■ **Your tasks**
A. Shorten the paragraph beginning "Understanding farmers’ adoption behavior" in the text on farmers' BMP adoption into a brief bulleted list that keeps its main facts.
B. Pick up the text on farmers' BMP adoption where it stops and write the next few sentences.

■ **Document extract**

++++++++

Understanding farmers’ adoption behavior is essential in promoting BMPs. Many theories used in empirical studies on farmers’ adoption behavior, including the Diffusion of Innovations Theory (Rogers, 1983) and the Behavior Change Wheel (Michie et al., 2011), emphasize the pivotal role of knowledge in adoption decisions. Thus, when evaluating BMP adoption behavior, it is also important to assess the extent of farmers’ knowledge of BMPs. According to previous research, farmers’ adoption behavior is influenced by multiple factors including psychological (Cafaro and Cavallo, 2019), socio-demographic (Serebrennikov et al., 2020), and contextual factors such as farm size, environmental conditions (water quality, climate, soil type), political and regulatory framework and availability of resources (Piñeiro et al., 2020; Foguesattoet al., 2020).

++++++++

■ **Given information**
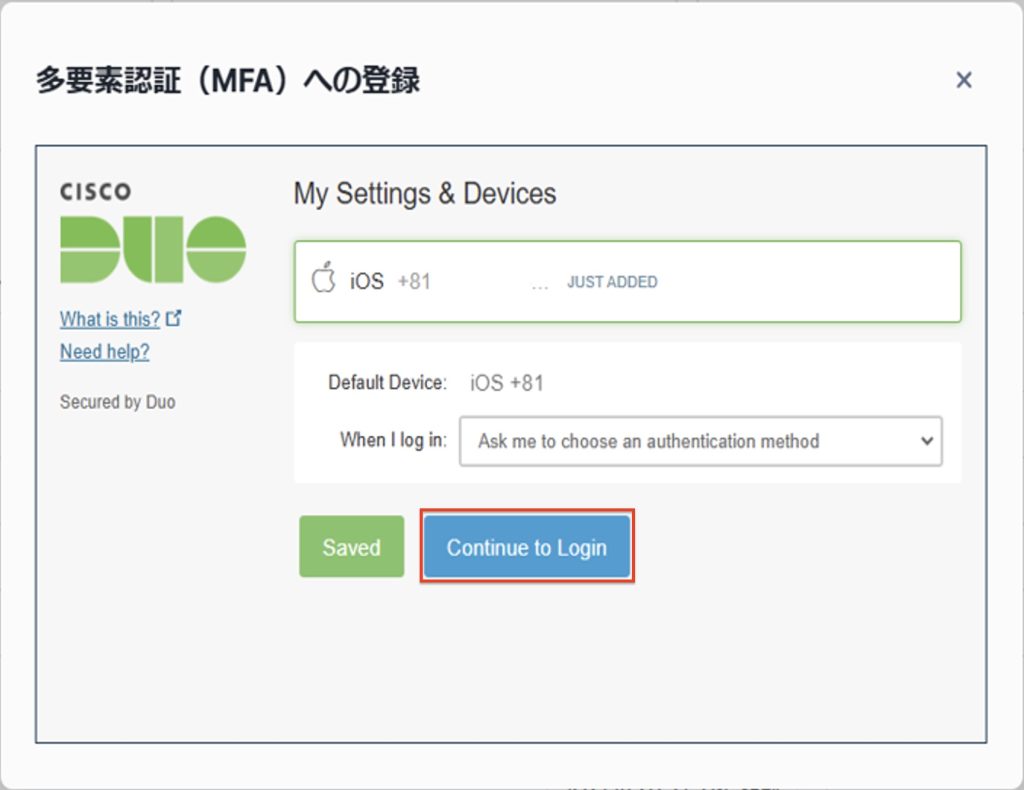The image size is (1024, 790).
Task: Click the green Duo logo
Action: [153, 249]
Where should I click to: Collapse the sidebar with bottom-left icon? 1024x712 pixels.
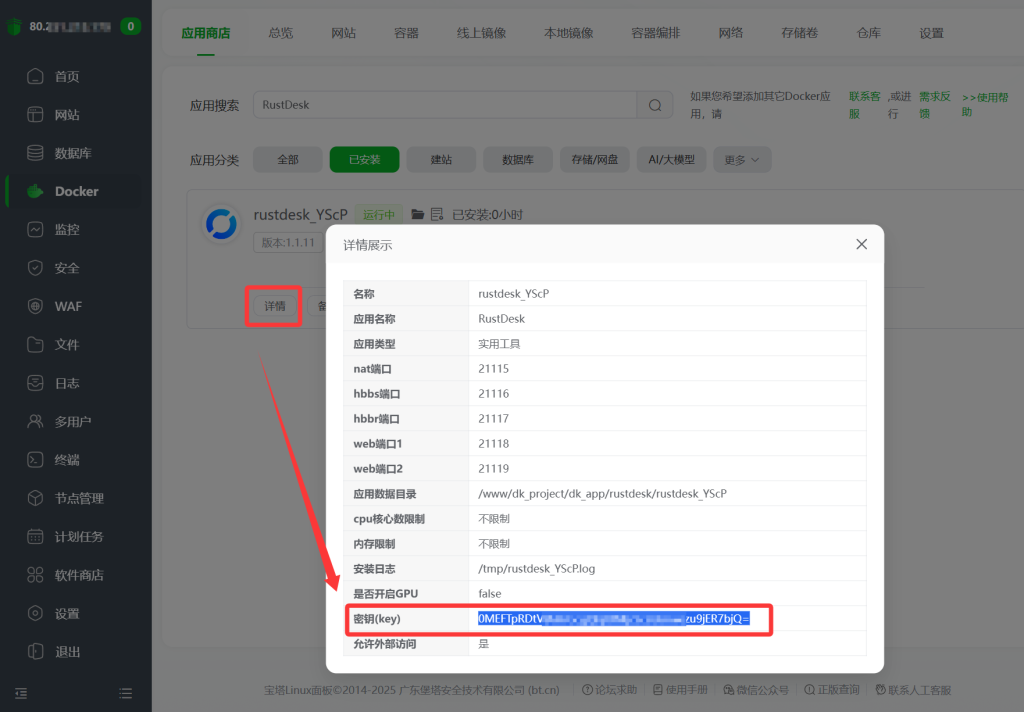[x=20, y=691]
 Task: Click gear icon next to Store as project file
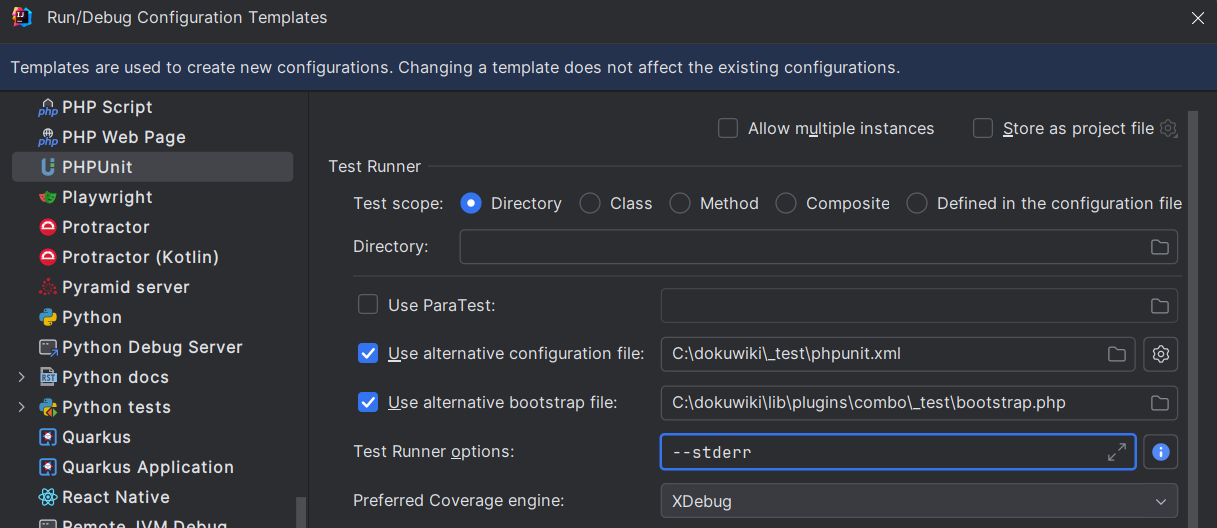[x=1168, y=129]
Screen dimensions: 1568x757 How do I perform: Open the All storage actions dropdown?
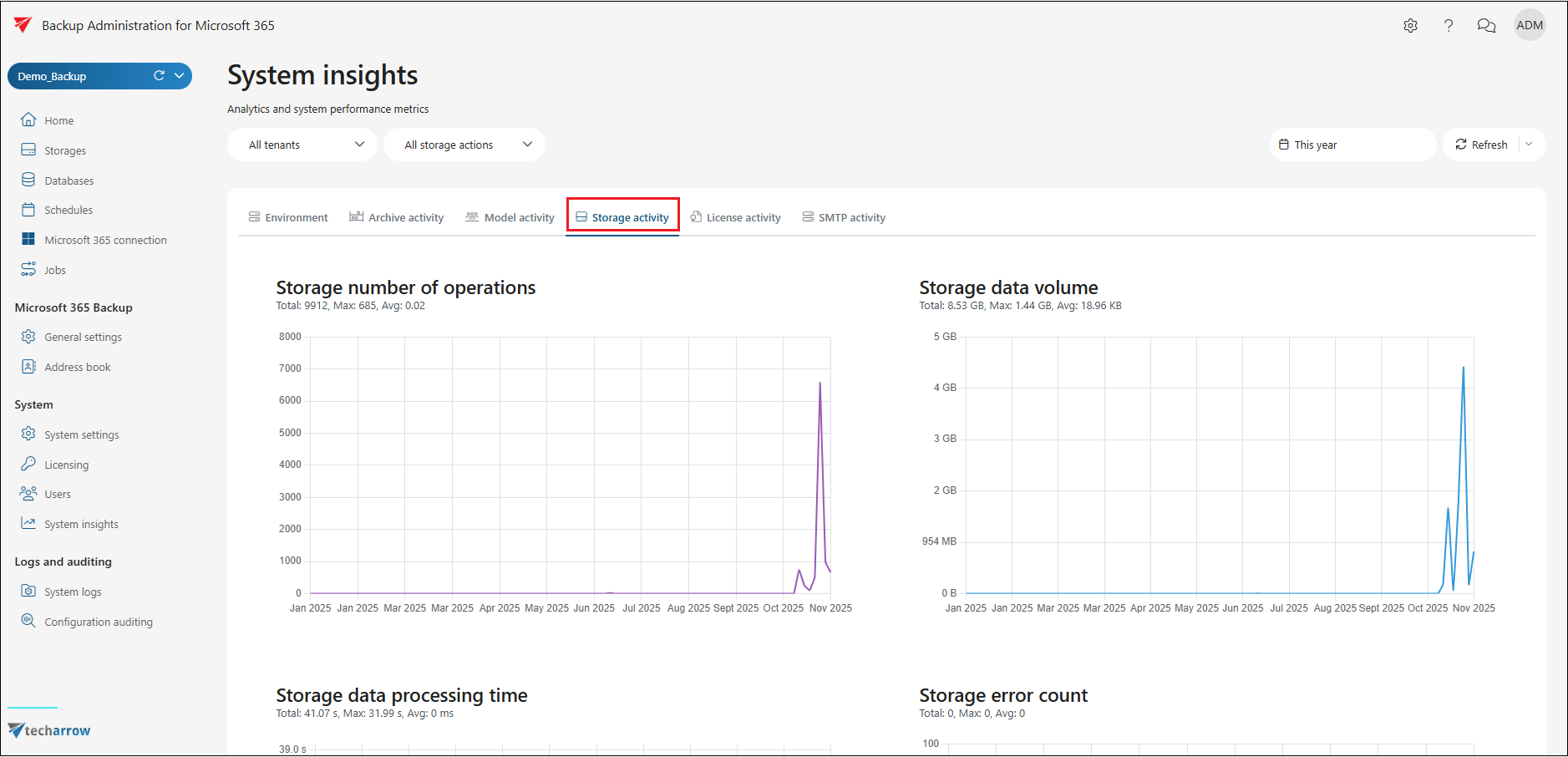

++++++++

■ **Replies**
A.
- Understanding why farmers adopt BMPs is key to promoting them.
- Theories such as the Diffusion of Innovations Theory (Rogers, 1983) and the Behavior Change Wheel (Michie et al., 2011) stress that knowledge drives adoption decisions, so farmers' knowledge of BMPs should also be assessed.
- Past research shows adoption depends on several kinds of factors:
  - psychological (Cafaro and Cavallo, 2019)
  - socio-demographic (Serebrennikov et al., 2020)
  - contextual: farm size, environmental conditions (water quality, climate, soil type), political and regulatory framework, and available resources (Piñeiro et al., 2020; Foguesattoet al., 2020)

B.
Shrimp farming in Sri Lanka impacts coastal ecosystems and community livelihoods, with challenges such as environmental degradation and disease outbreaks affecting both, addressing these issues through improved BMP knowledge and adoption is crucial for achieving sustainable practices that benefit both the environment and farmers. So far, no comprehensive study has been conducted to evaluate the knowledge and adoption of BMPs among Sri Lankan shrimp farmers. Therefore, this research aimed to assess the knowledge and adoption level of BMPs among Sri Lankan shrimp farmers and identify the socio-demographic and behavioral factors influencing their knowledge and adoption of BMPs. The findings could contribute to developing more effective policies and interventions to promote BMPs among shrimp farmers and achieve sustainable shrimp farming in Sri Lanka.
2 Materials and methods
2.1 Study area
This study was conducted in the coastal belt of Puttalam district in the North Western Province of Sri Lanka which is the primary hub of shrimp farming in Sri Lanka. Shrimp farming areas in Puttalam district have been administratively divided into 5 zones and 33 subzones by SLADA and NAQDA (Fig. 1).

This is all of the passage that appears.